▸ **What needs to be done**: Keep each entry exactly as written when you repeat it, and skip the images.

Top of Provided records

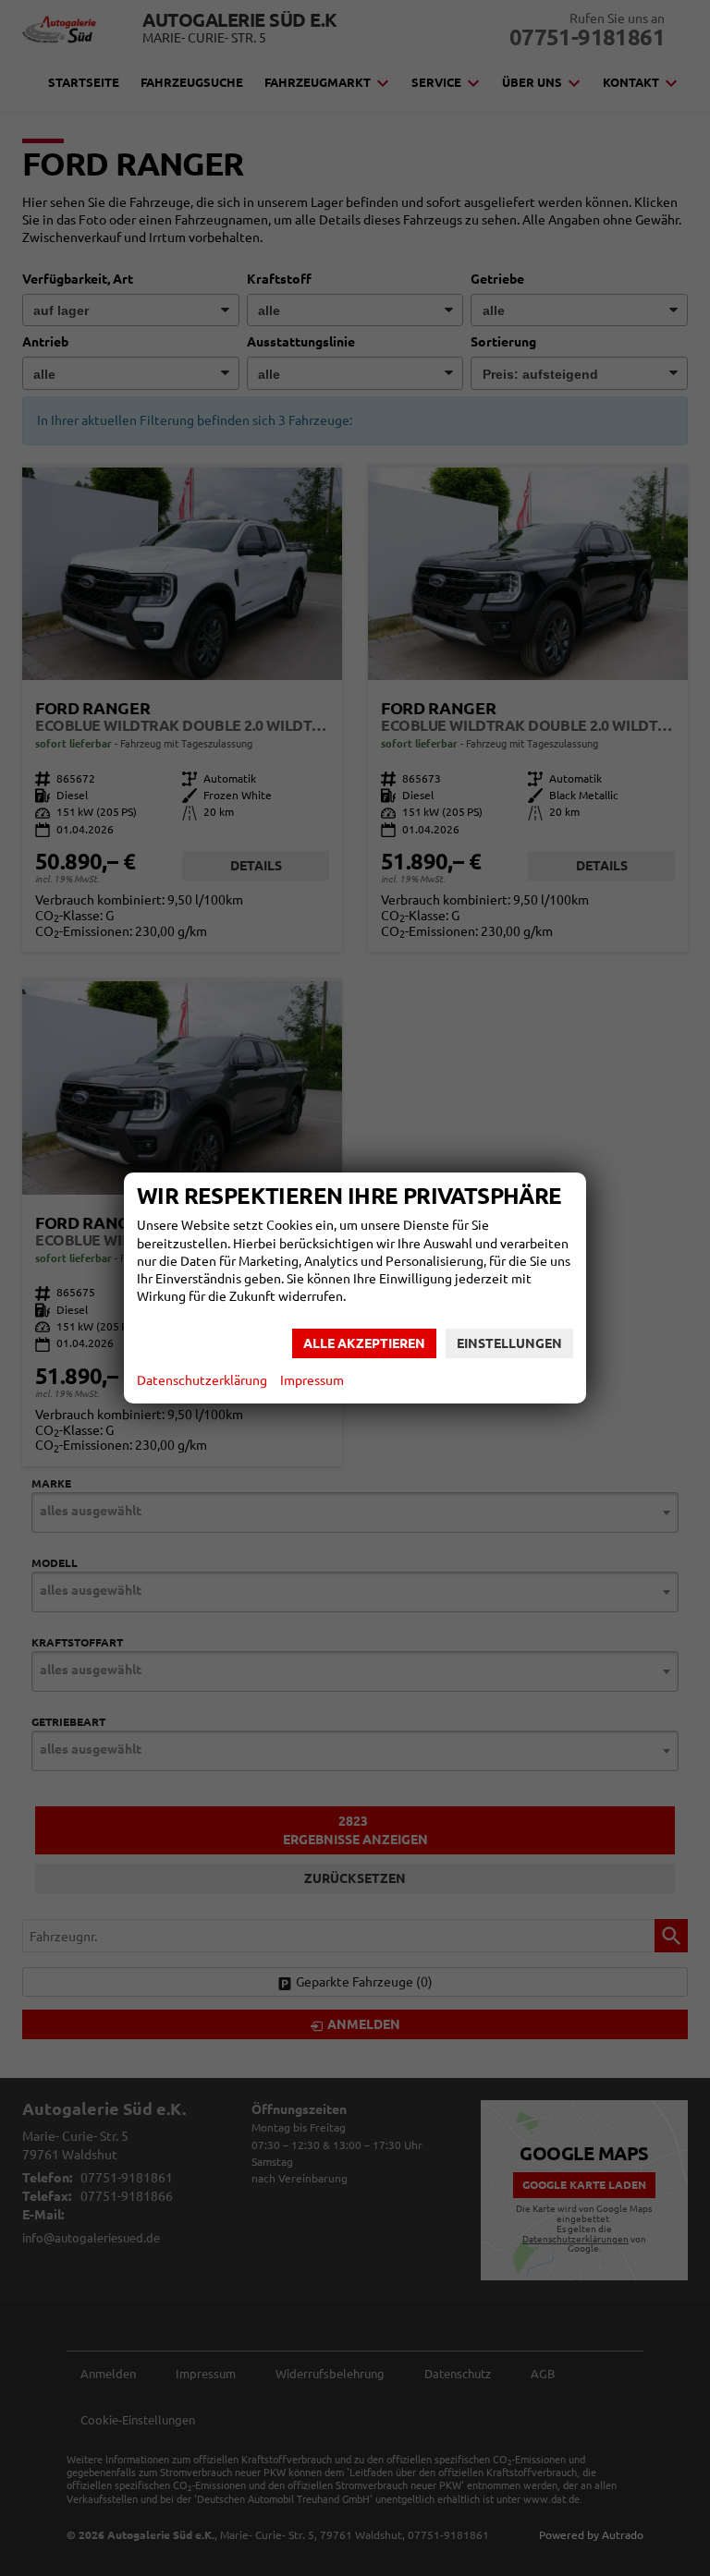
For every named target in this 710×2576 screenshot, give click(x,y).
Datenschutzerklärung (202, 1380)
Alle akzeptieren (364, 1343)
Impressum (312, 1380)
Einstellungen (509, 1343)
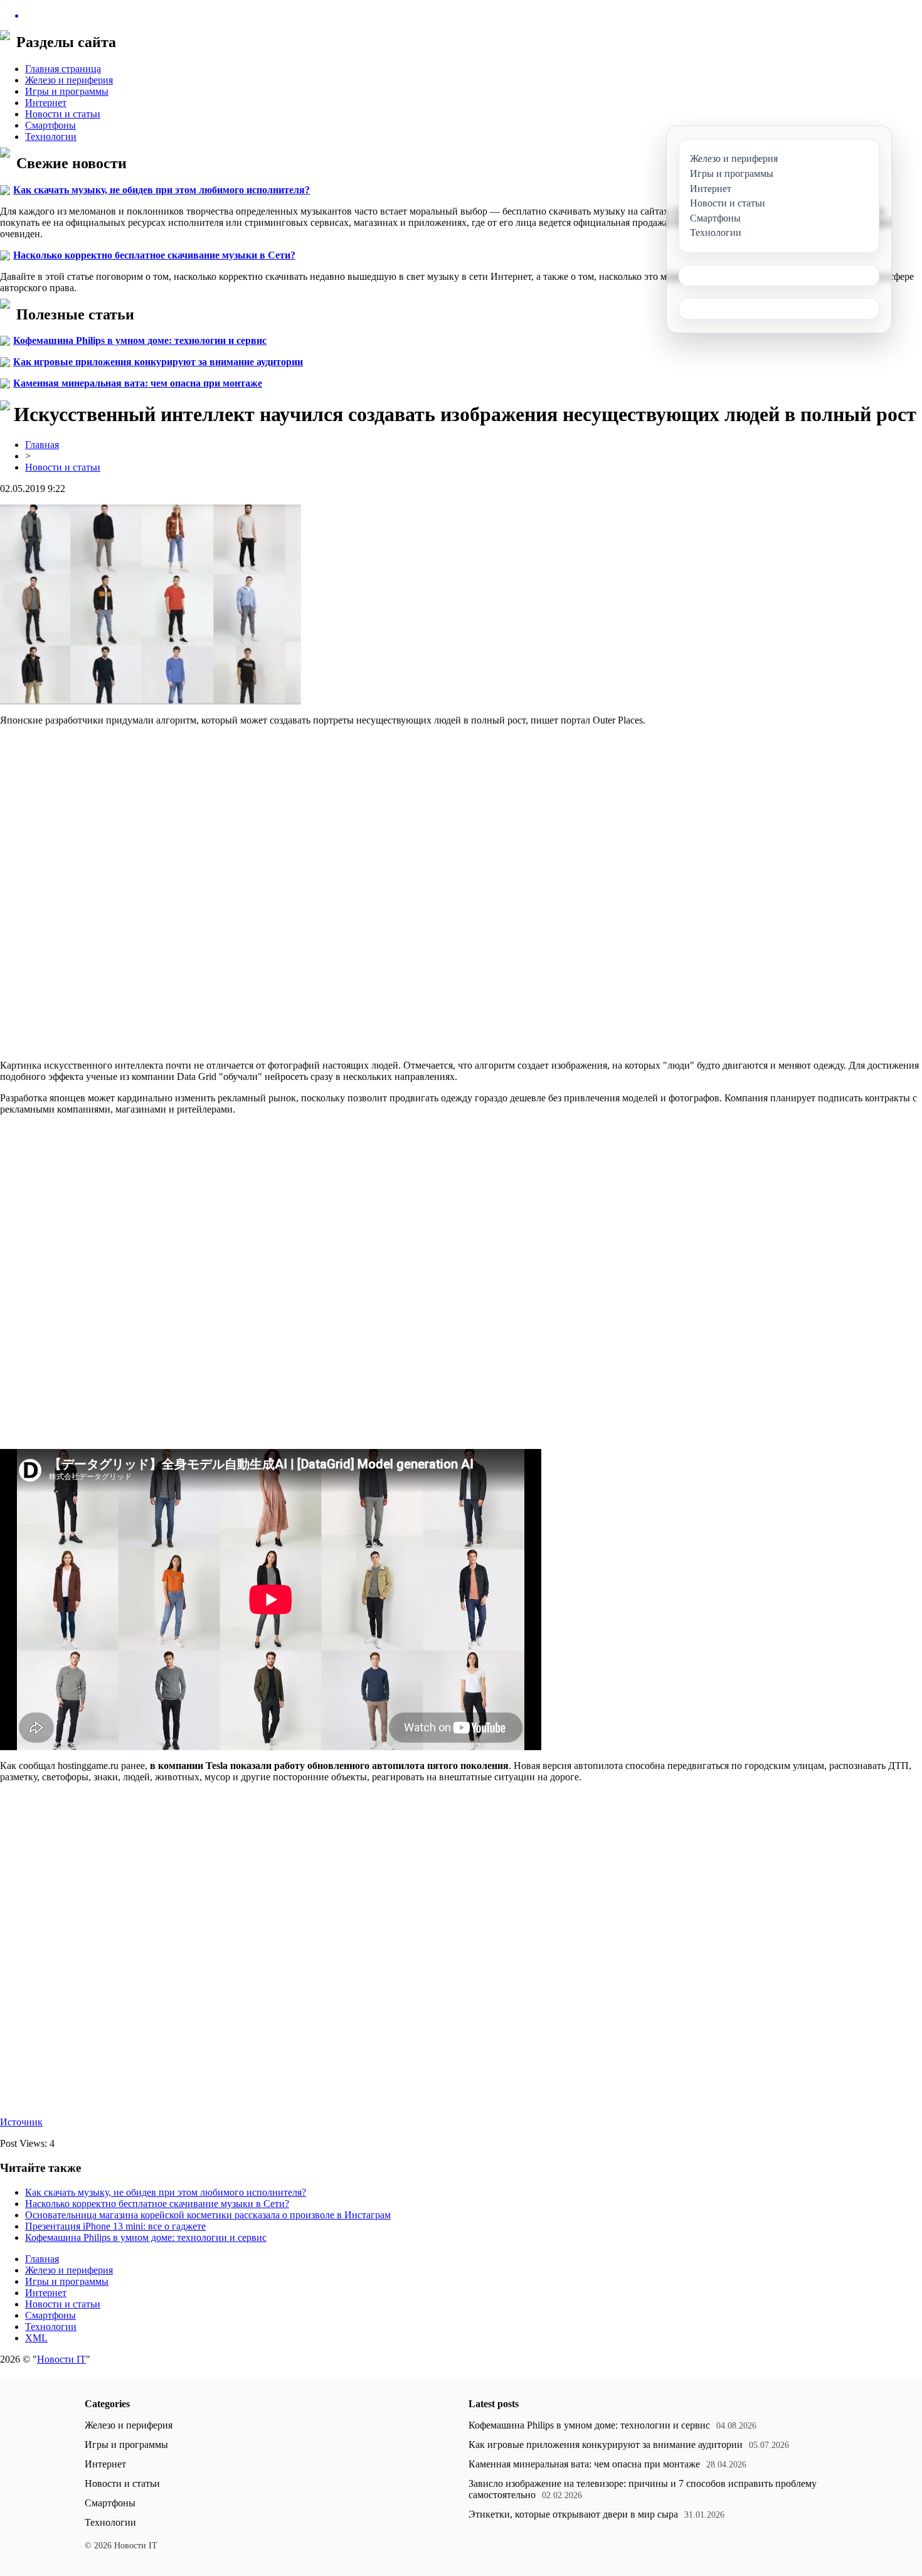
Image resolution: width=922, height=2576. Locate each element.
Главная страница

Bottom of Provided records

▸ **Written solution**:
For every named target in this 710×2576 screenshot, give click(x,y).
Datenschutzerklärung (202, 1380)
Alle akzeptieren (364, 1343)
Impressum (312, 1380)
Einstellungen (509, 1343)
Image resolution: width=922, height=2576. Locate each element.
Главная страница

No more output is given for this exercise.